# Assigned task:
Filter the records below and copy every line containing the word "field".
====== Records ======
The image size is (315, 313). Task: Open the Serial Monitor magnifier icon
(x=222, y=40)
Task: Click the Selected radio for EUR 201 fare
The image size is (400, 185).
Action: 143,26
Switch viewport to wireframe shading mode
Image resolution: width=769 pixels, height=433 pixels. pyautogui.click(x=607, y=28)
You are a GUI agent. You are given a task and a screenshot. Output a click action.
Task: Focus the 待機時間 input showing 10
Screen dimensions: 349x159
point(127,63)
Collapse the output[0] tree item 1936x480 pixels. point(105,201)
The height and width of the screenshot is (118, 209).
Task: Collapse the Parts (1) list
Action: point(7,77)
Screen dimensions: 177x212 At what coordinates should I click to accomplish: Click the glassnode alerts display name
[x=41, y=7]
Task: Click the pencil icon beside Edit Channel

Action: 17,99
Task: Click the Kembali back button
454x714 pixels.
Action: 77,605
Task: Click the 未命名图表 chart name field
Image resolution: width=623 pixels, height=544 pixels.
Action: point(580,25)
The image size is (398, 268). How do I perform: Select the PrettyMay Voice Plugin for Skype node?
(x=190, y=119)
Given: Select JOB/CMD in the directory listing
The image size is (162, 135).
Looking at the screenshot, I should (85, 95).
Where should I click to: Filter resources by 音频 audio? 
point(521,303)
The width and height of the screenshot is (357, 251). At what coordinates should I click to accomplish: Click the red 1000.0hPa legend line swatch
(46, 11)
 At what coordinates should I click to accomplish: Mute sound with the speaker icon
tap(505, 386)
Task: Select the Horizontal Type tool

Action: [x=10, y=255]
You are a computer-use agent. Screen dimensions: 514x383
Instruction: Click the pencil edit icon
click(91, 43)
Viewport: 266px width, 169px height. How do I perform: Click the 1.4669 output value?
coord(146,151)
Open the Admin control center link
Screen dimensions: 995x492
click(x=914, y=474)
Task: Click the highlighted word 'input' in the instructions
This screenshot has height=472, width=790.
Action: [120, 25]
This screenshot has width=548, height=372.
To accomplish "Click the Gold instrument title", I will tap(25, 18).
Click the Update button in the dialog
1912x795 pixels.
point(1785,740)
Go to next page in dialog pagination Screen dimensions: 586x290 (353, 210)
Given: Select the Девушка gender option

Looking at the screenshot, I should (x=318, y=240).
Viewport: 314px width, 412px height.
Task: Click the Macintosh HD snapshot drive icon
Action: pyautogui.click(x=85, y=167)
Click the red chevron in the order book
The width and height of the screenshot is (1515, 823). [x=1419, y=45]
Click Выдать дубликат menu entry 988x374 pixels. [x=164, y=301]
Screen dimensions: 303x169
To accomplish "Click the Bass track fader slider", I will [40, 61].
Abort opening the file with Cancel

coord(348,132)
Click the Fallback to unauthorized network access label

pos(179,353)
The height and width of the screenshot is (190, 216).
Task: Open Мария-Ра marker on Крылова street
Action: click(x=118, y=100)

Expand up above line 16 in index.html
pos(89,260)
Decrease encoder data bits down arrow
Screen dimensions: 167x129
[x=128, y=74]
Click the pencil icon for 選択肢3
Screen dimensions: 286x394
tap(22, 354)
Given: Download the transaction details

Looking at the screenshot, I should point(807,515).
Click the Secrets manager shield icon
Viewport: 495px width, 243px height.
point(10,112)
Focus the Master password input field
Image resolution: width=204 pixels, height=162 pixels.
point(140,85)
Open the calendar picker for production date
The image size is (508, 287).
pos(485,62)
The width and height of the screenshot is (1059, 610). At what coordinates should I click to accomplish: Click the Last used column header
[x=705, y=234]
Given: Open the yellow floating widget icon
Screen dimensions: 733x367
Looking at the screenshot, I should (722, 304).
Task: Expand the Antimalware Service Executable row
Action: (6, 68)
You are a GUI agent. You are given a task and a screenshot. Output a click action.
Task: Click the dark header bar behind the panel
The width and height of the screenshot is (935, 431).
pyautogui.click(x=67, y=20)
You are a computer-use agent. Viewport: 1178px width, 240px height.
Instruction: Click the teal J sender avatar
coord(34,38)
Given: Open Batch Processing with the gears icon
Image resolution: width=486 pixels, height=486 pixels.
======
# Answer box:
Task: Click the 未命名图表 chart name field
Focus the Master password input field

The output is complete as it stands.